• Extrait choisi:
───

D’ailleurs l’esprit qui rêve n’est-il pas essentiellement le même que celui qui veille ? Par quelle transformation de son essence n’en garderait-il pas au moins les attitudes et les tendances fondamentales ? Tel est, dans la vie du jour le caractère d’un individu, faible ou énergique, froid ou passionné, franc ou dissimulé, tel il sera dans les péripéties de la vie imaginaire du rêve. La personnalité morale demeure la même. Loin que le sommeil, comme on l’a dit, suspende habitude, c’est alors surtout qu’elle devient maitresse, sans nul empêchement de la raison.

II

Quoique nous ayons comparé le rêve à un miroir bon à consulter pour le corps et pour l’âme, nous n’avons garde de lui attribuer des propriétés magiques, une sorte de seconde vue, la prévision des choses futures, comme l’ont fait les prêtres, les devins, quelques philosophes de l’antiquité, surtout les stoïciens, et même quelques modernes, soit par superstition, soit par mysticisme, soit par erreur philosophique. Nous sommes tout aussi éloigné que Cicéron lui-même de cette opinion du stoïcien Quintus sur les facultés merveilleuses de l’âme pendant le sommeil : « Cum ergo est sevocatus animus et societate et contagione corporis, tum meminit præteritorum, præsentia cernit, futura prævidet. Jacet enim corpus dormientis ut mortui, viget autem et vivit animus.[1] » Avec quel esprit et quel bon sens Cicéron ne fait-il pas justice de cette antithèse de Quintus, et ne réfute-t-il pas la prétendue supériorité de l’âme endormie sur l’âme éveillée ? Les stoïciens n’étaient d’ailleurs que les interprètes de la vieille croyance populaire à la divination par les songes, superstition qui en a enfanté tant d’autres, qui s’est prolongée à travers les âges et dont les traces subsistent encore parmi nous. Même parmi les modernes, et jusqu’à nos jours, nous trouverions des esprits, d’ailleurs éclairés, qui ont eu plus ou moins foi à une lucidité supérieure de l’âme pendant le sommeil, aux avertissements divins ou au caractère fatidique des songes. La Mothe Levayer, dans son Traité sur le

  1. De Divinat., lib.  I, cap.  xxx.

───

• Données fournies:
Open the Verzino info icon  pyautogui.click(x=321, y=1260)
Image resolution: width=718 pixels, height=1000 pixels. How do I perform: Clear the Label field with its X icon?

───

Recopiez le passage de l'extrait sur le rêve qui va de « D’ailleurs l’esprit qui » à « de la raison. », en substituant « ardent » à « passionné ». Seul l'extrait sur le rêve doit servir de source.

D’ailleurs l’esprit qui rêve n’est-il pas essentiellement le même que celui qui veille ? Par quelle transformation de son essence n’en garderait-il pas au moins les attitudes et les tendances fondamentales ? Tel est, dans la vie du jour le caractère d’un individu, faible ou énergique, froid ou ardent, franc ou dissimulé, tel il sera dans les péripéties de la vie imaginaire du rêve. La personnalité morale demeure la même. Loin que le sommeil, comme on l’a dit, suspende habitude, c’est alors surtout qu’elle devient maitresse, sans nul empêchement de la raison.